Supplied data ::

==============================

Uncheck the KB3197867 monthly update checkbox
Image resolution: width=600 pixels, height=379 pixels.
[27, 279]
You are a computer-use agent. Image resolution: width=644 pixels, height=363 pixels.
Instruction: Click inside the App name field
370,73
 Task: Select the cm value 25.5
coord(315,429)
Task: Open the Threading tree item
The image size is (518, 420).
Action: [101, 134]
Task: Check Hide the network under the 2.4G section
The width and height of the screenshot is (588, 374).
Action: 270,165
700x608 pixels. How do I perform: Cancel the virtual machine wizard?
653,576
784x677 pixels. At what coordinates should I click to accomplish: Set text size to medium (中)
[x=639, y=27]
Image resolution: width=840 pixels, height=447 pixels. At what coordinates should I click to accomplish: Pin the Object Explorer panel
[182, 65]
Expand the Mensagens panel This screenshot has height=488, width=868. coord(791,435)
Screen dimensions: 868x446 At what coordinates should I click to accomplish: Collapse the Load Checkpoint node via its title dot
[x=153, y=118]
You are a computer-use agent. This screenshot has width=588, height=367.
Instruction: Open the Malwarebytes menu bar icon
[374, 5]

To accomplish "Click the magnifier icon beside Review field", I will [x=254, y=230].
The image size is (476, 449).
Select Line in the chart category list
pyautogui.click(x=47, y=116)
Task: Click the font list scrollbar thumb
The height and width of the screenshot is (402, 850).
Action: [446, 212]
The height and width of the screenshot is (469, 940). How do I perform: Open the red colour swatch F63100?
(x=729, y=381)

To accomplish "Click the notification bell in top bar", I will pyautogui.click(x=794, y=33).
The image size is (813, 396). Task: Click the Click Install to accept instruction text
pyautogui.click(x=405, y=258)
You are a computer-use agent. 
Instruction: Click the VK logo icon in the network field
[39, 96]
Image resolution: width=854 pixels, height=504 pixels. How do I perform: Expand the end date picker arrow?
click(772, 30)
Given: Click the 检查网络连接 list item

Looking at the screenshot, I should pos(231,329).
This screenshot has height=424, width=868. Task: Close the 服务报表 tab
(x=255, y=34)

==============================

Instructions to follow ::
Copy the whole listing out exactly, so that every line matches what is above.

Answer for this exercise ::
Uncheck the KB3197867 monthly update checkbox
Image resolution: width=600 pixels, height=379 pixels.
[27, 279]
You are a computer-use agent. Image resolution: width=644 pixels, height=363 pixels.
Instruction: Click inside the App name field
370,73
 Task: Select the cm value 25.5
coord(315,429)
Task: Open the Threading tree item
The image size is (518, 420).
Action: [101, 134]
Task: Check Hide the network under the 2.4G section
The width and height of the screenshot is (588, 374).
Action: 270,165
700x608 pixels. How do I perform: Cancel the virtual machine wizard?
653,576
784x677 pixels. At what coordinates should I click to accomplish: Set text size to medium (中)
[x=639, y=27]
Image resolution: width=840 pixels, height=447 pixels. At what coordinates should I click to accomplish: Pin the Object Explorer panel
[182, 65]
Expand the Mensagens panel This screenshot has height=488, width=868. coord(791,435)
Screen dimensions: 868x446 At what coordinates should I click to accomplish: Collapse the Load Checkpoint node via its title dot
[x=153, y=118]
You are a computer-use agent. This screenshot has width=588, height=367.
Instruction: Open the Malwarebytes menu bar icon
[374, 5]

To accomplish "Click the magnifier icon beside Review field", I will [x=254, y=230].
The image size is (476, 449).
Select Line in the chart category list
pyautogui.click(x=47, y=116)
Task: Click the font list scrollbar thumb
The height and width of the screenshot is (402, 850).
Action: [446, 212]
The height and width of the screenshot is (469, 940). How do I perform: Open the red colour swatch F63100?
(x=729, y=381)

To accomplish "Click the notification bell in top bar", I will pyautogui.click(x=794, y=33).
The image size is (813, 396). Task: Click the Click Install to accept instruction text
pyautogui.click(x=405, y=258)
You are a computer-use agent. 
Instruction: Click the VK logo icon in the network field
[39, 96]
Image resolution: width=854 pixels, height=504 pixels. How do I perform: Expand the end date picker arrow?
click(772, 30)
Given: Click the 检查网络连接 list item

Looking at the screenshot, I should pos(231,329).
This screenshot has height=424, width=868. Task: Close the 服务报表 tab
(x=255, y=34)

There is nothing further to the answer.